When disaster strikes, the first ‘72 Golden Hours’ often decide the fate of entire communities. At Sewa International USA, we believe that ‘sewa’ (selfless service) is most impactful when it is fast, focused, and collaborative.
To explore how we can respond better, we hosted a Policy Cafe on ‘Disaster and the First 72 Hours’, bringing together a global panel of experts from the U.S. and beyond. The goal was to capture the lessons from the field and strengthen collective readiness for future emergencies.
The discussion began with a simple question:
What really happens in the first 72 hours?
Experts described it as a time when “everything happens at once”. As Euan Crawshaw, emergency response specialist serving as the Director of International Programmes at ShelterBox, shared, responders face intense pressure, high expectations, and limited information, often while key systems, such as communication, transport, and administration, are disrupted. In these moments, waiting for perfect assessments isn’t an option. Action guided by experience, adaptability, and trust becomes critical.
In this chaotic environment, priorities shift rapidly from broad planning to immediate human needs. Early efforts focus on stabilising conditions and restoring coordination, but attention quickly turns to what allows families to regain a sense of security amid uncertainty. Relief is about more than food or medical aid; it starts with a safe and stable space where people can begin to process shock and trauma.
A key highlight of the conversation was the role of ‘shelter’ during the early hours of a disaster.

----

• Tasks for this exercise
1) In the passage on the first 72 hours after a disaster, which key systems are named as often disrupted? List them all.
2) Carry on the passage about disaster response in the first 72 hours from its final sentence.

• Recorded information
----

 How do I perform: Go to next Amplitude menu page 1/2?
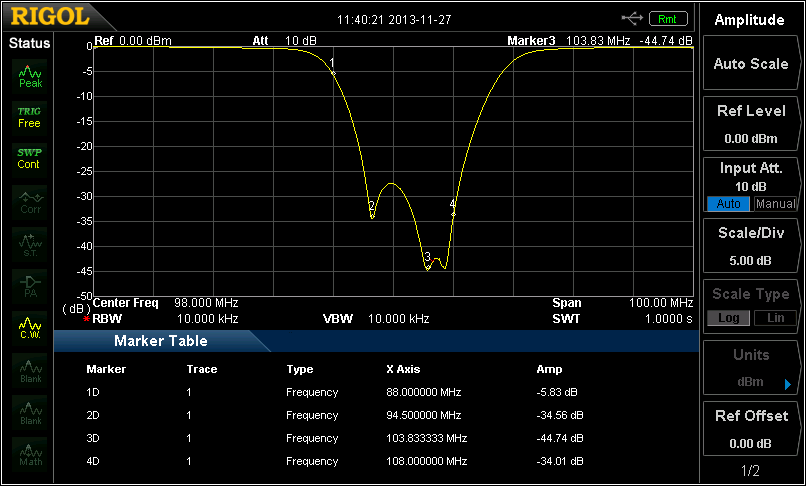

----

• Numbered responses
1) Communication, transport, and administration.

2)
Mario Flores ,Director of International Field Operations, Housing Disaster Resilience and Recovery at Habitat for Humanity International, emphasised that shelter is far more than a physical structure; it is about dignity. Immediate shelter prevents mass displacement, reduces long-term risks, and especially protects women and children. Keeping families close to their homes and social networks in those first three days lays the psychological and physical foundation for a faster, safer recovery.
But shelter and dignity can only exist if essential resources reach affected communities. This is where logistics takes center stage. Valerio Carafa, an emergency management specialist at ISRA AID, called logistics the heartbeat of response. Supply chains support every lifesaving intervention from shelter to healthcare to food. When they work, communities get aid in hours; when they fail, recovery is delayed by weeks.
One insight that stood out was the central role NGOs play during the first 72 hours. The conversation emphasized that early response works best when efforts are coordinated and rooted in community realities. NGOs, with their close ties to local contexts, help ensure that support reaches people quickly and meaningfully, especially during those crucial early moments. As Stephen Klein, Chief Executive Officer at NECHAMA: Jewish Response to Disaster noted, these non-profit organizations don’t struggle with bureaucratic delays like a government, and can act with the speed and flexibility that emergencies demand. Their greatest strength, however, is in empowering local communities. By investing in training, preparedness, and coordination long before a crisis, nonprofits professionalize the first line of defense, enabling communities to lead their own recovery.
The Policy Cafe concluded with a shared insight: disaster response is not only about speed or supplies. It is about people, trust, and preparedness built long before a crisis. The first 72 hours expose the fragile gap between intention and impact, policy and practice. A thoughtful early response can protect dignity, reduce displacement, and lay the foundation for long-term resilience.
For Sewa International USA, this conversation was both an affirmation and a call to action: building resilient communities isn’t just a moment of response; it is a continuous commitment to readiness, collaboration, and service.